What happens when you encountered a TB patient in your office? 😷
Here are the things that the management should know:
What is tuberculosis?
Tuberculosis (TB) is an infection in the lungs caused by bacteria called Mycobacterium tuberculosis, but it can affect other parts of the body such as the kidney, spine, and brain.
It can be latent infection wherein the employee is infected but the immune system is strong enough to control it, so, the employee is not showing symptoms and the disease is not developed.
On the other hand, active infection develops within weeks of initial infection.
How is it transmitted?
An active TB can be transmitted directly from actively infected persons at work or from breathing in air that contains the bacteria. When the infectious employee coughs, sneezes or spits, they would drive TB bacteria into the air.
Employees with latent TB infection cannot spread germs to other employees. Hence, they can return to work.
How to recognize an employee with TB?
Every patient who visits the office clinic with a cough lasting two weeks or more should be regarded as a “tuberculosis suspect”.
The patient may be ordered to undergo sputum testing and chest x-ray by the corporate doctor.
So, what should I do if an employee reports to be positive in TB testing?
· Be reminded that the employee with TB should not be discriminated and must be handled with strict confidentiality.
· Office clinic should refer the infected employee to any private or public Directly Observed Treatment (DOT) facility.
· It is important that the infected employee is advised to follow the full course of treatment to ensure compliance.
When can an employee with TB return to work?
An employee with active TB is not fit to work during the initial stages of treatment until clinically better and they are no longer infectious (approximately two weeks of treatment). The employee must submit a medical certificate from physician/ pulmonologist with return-to-work recommendation.
However, it is important to tell the employee to continue the treatment even if s/he has already returned to work.
When can an employee become unfit to return to work?
· If after two weeks and the infected employee is confirmed or strongly suspected with multi-drug resistance, s/he is advised not to return to work yet until s/he has a documented culture conversion of her/his sputum or are confirmed not to have resistant TB. There should be an adequate sick leave available for her/him as s/he may require hospitalization for a few months.

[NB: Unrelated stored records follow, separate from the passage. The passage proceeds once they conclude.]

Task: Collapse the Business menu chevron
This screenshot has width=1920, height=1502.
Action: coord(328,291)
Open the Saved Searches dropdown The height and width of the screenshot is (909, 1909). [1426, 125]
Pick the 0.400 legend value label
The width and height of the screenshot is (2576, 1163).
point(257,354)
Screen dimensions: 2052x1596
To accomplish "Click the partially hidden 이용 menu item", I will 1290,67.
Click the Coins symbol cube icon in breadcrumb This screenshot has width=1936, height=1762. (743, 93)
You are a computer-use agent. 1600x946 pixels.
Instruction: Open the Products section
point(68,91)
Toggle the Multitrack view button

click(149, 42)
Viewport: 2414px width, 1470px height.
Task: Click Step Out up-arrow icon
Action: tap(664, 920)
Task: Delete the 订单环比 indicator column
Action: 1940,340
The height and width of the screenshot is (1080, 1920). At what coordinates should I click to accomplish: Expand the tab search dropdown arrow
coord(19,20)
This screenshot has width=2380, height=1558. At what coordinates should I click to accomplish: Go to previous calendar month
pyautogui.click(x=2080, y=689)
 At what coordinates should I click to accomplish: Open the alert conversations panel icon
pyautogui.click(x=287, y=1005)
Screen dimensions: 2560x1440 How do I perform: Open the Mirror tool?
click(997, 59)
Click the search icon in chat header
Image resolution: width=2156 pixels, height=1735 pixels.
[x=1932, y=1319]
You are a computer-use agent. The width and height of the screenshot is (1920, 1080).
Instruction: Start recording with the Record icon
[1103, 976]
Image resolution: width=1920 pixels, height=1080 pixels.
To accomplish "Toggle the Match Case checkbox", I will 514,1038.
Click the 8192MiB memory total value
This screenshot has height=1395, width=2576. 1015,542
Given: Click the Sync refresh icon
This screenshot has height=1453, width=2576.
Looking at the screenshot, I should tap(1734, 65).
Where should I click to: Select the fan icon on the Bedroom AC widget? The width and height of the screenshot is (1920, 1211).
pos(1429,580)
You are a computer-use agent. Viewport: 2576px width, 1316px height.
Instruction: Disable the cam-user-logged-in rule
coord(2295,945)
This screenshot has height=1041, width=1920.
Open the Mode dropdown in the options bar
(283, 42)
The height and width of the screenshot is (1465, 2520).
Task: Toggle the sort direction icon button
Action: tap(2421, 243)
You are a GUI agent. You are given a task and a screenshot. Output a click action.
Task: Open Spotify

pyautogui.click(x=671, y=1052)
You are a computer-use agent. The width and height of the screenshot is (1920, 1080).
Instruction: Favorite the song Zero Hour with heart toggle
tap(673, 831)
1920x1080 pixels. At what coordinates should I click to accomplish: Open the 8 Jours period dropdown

· Patients who were permanently incapacitated by TB may not be able to return to work and s/he should be dealt with according to the company’s policy on medical termination and country’s labor code.
How about if an employee disclosed her/his history of TB during the pre-employment process?
The employee must submit a recent pulmonary clearance in order to be fit to work (Class B)
How is TB prevented then?
· Find – early identification and diagnosis of TB
· Treat – regular and complete treatment of the TB course. 💊
· Prevent – infection control and disease prevention by creating TB-Free workplace health programs (annual physical exam, regular risk and hazard assessment, educational materials, counseling etc)
What is the role of the OSH Committee?
The company’s Occupational Safety and Health (OSH) Committee must continually review and improve its policies and programs that promote TB control and prevention.
The TB-Free Workplace policy and programs must always be made known to the employees, be adequately funded and be monitored by the company’s human resource department.